With Clicker Training, the horse has choices.  Our tools are the many lessons and choices we have given the horse in the past.  So when I entered the stall to engage Percy in training, I simply offered him the option to play, and reinforced him when he did.  I carefully chose what cues to offer.  Years ago, I would have gone immediately to Head Down as it is a calming exercise.  But reading Percy in this instance, I thought that would be too much to ask as he wasn't close enough to being calm for him to appreciate and benefit from that.  He was worried and he needed to keep his head up to feel safe for now.  Instead I simply offered my fist as a target, right in front of his nose, as I would when teaching a horse about Clicker Training for the very first time.  It was so easy, he didn't even have to think about responding- it was automatic- click/treat.  Repeated three times and we were communicating.  His head was still high, his eyes still wide, his pulse and respiration still reacting on alert and he'd startle in place when the snow came past his window.  But I had opened a crack of communication to work with.

After the three reps of the simplest of targeting I simply stroked his neck and clicked and treated.  He is very reactive to touch and I wanted to see if he could tolerate that and if it would help him relax or irritate him further.  He seemed ok with it so I alternated three reps of that with three reps of targeting, now moving my fist a little to the right or left each time.  Then I began offering the target a little lower.  He was ok with right or left but didn't want to drop his head as low as his knees to target.  That was very interesting because he was now offering Head Down all the way to the floor at times.  Sometimes after I treated and before I could cue, he would drop his head to the floor. Head Down is a known behavior.  He offers that a lot.  I rarely ask him to target my fist  down low.  So it wasn't the head height that was difficult, it was a known behavior vs an unusual behavior.  

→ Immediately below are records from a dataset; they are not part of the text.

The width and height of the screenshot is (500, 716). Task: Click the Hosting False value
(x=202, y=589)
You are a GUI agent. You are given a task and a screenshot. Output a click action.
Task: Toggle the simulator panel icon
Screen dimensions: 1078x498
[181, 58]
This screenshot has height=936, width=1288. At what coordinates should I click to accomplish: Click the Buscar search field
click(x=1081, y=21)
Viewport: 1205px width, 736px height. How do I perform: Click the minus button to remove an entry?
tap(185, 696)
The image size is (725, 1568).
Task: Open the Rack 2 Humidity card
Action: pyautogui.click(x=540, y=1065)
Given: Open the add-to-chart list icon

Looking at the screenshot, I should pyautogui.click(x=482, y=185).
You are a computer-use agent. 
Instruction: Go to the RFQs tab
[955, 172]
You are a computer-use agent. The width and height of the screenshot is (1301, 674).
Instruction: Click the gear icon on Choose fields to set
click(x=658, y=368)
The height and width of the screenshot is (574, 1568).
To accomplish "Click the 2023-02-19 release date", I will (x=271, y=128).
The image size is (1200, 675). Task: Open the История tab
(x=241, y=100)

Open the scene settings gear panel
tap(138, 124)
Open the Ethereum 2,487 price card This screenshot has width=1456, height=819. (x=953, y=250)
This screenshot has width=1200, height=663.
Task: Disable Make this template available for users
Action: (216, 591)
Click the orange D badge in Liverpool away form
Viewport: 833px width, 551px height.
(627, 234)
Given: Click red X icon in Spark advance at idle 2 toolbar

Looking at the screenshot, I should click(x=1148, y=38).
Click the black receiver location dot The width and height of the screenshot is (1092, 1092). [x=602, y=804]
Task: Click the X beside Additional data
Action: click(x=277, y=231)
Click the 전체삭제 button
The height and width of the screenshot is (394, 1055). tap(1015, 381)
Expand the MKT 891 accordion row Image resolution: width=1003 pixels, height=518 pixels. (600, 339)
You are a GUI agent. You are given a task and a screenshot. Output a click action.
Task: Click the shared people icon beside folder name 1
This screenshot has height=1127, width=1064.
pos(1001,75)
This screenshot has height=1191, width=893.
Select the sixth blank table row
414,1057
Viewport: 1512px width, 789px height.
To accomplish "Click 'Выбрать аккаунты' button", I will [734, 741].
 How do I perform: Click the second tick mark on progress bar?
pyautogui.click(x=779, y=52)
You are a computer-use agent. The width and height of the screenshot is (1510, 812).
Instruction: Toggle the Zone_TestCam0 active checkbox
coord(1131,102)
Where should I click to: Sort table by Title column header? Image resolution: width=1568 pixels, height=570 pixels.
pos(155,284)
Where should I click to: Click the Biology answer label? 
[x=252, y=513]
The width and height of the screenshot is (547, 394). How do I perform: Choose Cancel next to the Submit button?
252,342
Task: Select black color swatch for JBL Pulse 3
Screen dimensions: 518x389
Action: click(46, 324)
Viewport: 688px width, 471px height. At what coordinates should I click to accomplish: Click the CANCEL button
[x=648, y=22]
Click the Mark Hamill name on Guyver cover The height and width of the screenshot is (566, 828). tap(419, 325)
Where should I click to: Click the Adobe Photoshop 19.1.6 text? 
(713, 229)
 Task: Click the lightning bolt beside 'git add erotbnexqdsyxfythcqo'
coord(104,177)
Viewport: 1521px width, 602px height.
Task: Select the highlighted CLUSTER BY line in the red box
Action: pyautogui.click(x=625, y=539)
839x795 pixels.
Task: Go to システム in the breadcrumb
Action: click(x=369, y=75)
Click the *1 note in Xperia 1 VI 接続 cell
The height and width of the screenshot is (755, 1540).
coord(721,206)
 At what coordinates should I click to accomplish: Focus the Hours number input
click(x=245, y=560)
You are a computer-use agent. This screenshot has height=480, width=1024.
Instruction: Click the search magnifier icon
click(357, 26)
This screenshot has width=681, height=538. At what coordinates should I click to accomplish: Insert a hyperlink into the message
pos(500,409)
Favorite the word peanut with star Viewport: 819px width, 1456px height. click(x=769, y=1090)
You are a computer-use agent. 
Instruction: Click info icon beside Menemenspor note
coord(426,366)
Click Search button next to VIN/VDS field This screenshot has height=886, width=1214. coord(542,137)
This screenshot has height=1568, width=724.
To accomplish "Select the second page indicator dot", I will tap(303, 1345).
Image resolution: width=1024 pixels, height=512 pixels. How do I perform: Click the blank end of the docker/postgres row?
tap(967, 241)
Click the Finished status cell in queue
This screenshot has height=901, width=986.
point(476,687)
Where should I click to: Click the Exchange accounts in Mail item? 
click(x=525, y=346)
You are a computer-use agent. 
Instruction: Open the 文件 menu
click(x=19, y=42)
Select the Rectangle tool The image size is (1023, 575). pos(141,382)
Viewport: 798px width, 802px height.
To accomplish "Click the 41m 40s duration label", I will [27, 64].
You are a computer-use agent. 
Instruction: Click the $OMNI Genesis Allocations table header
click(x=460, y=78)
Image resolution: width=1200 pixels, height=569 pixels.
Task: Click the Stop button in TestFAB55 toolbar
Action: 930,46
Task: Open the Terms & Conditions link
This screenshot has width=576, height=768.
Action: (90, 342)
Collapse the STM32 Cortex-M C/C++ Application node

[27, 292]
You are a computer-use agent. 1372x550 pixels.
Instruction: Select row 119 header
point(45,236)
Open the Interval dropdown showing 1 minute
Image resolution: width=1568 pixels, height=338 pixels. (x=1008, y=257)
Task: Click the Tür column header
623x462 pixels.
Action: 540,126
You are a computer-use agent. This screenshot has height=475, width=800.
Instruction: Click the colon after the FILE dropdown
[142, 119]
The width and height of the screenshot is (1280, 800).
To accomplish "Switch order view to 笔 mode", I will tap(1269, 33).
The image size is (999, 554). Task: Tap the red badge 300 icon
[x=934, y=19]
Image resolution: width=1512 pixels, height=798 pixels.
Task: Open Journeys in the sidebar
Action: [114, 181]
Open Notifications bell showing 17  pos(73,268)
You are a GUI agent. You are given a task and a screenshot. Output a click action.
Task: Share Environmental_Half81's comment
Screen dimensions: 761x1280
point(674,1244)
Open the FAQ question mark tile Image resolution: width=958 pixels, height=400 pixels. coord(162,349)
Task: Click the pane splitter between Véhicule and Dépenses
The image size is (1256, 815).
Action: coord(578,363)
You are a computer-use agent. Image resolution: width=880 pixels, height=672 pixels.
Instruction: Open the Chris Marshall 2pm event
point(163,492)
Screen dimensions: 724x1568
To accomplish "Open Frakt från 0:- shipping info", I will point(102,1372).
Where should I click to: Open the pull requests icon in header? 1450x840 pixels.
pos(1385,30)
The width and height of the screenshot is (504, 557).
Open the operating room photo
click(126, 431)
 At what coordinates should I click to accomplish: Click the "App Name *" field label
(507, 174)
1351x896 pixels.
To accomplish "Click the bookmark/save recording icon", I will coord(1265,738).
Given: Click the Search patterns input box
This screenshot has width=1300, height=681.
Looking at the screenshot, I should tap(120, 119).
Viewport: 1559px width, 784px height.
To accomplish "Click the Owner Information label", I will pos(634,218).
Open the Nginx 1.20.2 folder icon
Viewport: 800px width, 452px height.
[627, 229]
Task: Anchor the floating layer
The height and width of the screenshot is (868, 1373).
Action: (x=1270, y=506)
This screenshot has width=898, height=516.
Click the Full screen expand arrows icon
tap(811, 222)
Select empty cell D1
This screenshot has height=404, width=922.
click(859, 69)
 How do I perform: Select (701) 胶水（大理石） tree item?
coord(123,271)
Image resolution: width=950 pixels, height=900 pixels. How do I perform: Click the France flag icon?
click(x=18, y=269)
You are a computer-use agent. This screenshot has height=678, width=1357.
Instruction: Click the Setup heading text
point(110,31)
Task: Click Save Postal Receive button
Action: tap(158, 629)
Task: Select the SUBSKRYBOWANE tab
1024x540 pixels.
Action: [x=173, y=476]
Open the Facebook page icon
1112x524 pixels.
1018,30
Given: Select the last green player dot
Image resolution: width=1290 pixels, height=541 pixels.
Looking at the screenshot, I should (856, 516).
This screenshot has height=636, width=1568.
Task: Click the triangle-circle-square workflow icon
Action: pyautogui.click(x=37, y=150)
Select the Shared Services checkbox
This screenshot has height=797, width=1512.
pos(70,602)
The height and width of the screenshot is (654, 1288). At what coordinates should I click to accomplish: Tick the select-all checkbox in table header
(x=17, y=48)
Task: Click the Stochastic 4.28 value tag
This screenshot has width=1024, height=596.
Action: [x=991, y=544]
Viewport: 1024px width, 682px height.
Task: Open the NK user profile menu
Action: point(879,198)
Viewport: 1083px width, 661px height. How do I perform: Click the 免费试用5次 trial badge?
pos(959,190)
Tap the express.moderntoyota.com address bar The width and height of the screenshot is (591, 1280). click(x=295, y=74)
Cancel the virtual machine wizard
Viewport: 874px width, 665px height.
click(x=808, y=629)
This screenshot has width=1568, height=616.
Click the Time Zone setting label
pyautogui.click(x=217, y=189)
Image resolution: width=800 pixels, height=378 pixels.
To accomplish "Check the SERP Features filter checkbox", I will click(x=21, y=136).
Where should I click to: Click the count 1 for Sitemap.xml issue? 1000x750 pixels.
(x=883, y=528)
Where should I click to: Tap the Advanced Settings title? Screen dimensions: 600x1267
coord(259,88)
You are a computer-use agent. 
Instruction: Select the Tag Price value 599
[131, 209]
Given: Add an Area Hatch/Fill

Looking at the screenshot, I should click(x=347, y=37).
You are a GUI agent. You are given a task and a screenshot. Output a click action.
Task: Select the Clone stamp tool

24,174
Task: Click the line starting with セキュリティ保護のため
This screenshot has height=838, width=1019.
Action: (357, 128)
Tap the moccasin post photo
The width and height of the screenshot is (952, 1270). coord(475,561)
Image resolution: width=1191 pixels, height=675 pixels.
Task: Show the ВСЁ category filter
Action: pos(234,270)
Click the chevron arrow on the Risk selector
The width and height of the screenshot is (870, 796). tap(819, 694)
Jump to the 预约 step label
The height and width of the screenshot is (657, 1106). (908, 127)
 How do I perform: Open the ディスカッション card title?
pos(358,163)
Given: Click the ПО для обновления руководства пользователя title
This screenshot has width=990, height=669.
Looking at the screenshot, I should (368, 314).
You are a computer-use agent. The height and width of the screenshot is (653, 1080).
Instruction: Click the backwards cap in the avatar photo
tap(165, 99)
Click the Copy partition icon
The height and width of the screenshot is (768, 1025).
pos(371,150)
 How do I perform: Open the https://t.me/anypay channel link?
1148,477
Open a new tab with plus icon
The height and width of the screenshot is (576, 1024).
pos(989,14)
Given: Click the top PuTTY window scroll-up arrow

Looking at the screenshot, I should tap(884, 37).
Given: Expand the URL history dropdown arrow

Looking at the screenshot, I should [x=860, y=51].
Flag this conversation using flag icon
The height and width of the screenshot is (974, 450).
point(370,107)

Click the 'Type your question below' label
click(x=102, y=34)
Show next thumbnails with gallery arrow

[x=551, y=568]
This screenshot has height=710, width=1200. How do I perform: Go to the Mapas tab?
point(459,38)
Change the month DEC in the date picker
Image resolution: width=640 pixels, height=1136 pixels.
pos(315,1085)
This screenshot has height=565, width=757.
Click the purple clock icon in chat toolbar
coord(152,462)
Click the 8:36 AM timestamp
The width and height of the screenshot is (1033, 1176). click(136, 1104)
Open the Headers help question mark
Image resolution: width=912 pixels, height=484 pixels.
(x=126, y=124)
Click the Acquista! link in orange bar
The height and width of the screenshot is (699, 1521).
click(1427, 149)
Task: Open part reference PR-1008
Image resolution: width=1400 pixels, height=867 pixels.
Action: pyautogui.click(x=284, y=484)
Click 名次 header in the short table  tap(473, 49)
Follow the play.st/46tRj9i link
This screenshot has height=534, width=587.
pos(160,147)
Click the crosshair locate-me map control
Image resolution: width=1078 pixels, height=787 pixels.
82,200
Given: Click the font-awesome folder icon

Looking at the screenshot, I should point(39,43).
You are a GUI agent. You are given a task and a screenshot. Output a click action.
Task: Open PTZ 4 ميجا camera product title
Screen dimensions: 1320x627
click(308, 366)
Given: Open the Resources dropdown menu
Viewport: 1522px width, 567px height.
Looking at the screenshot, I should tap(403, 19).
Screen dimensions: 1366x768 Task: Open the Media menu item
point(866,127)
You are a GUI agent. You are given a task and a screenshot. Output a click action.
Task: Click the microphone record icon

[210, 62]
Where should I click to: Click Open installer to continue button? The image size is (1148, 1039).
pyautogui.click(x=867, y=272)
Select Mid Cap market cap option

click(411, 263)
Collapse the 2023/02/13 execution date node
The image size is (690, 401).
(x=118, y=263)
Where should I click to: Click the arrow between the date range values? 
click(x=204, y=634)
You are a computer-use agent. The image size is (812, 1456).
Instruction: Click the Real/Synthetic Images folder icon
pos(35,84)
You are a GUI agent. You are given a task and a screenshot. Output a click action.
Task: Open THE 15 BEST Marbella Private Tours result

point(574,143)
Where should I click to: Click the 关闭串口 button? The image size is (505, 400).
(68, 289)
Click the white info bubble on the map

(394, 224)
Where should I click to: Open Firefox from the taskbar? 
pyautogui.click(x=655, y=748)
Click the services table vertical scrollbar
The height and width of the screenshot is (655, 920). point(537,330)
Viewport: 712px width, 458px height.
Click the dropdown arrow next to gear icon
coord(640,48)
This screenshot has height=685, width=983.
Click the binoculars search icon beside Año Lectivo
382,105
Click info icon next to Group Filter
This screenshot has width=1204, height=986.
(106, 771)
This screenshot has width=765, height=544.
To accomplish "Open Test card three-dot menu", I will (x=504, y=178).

I don't know how long it took my husband to finish in the loft.  But a swath of snow two and a half feet deep the length of a 40 foot barn takes a while, especially when it's being swept completely clean so it doesn't melt when and if it warms up.  I worked with Percy the whole time.  Each time my pocket was close to empty, I'd drop the last small handful in his tub, leave his stall and go refill.  In this way he learned not to panic when I left…I'd be back.  He'd be left with his worry for only a short time before I returned to help.  Each time I returned he was quieter.  I could have chosen to leave completely at some point, but even though he relaxed enough to turn his rump to the aisle (turning his back on the scary noise) and was working on newer and more difficult behaviors (targeting body parts, right and left verbal cues), I chose to keep going.  He needs lots and lots of practice with background distractions and this was a perfect opportunity.  I wanted him to experience that when he focused on me, the scariness went away.  I didn't want him to keep checking to see if it was coming back.

Peaceful and calm 10 degrees with the snow showing
the effects of the wind the day before.
My limiting factor was my left hand, exposed to the cold for feeding.  The temperature was about 5 degrees and even though Percy is a very neat treat taker with warm lips, that tiny bit of moisture was freezing fast.  It was becoming painful to put my mitten back on when I left for another handful.

Fortunately, just when I thought I couldn't take it any more, the noises upstairs stopped and I heard my husband coming down the stairs.  A couple more reps, a peppermint from the other pocket and I could leave Percy to eat his hay in peace without worrying that he'd get worked up again.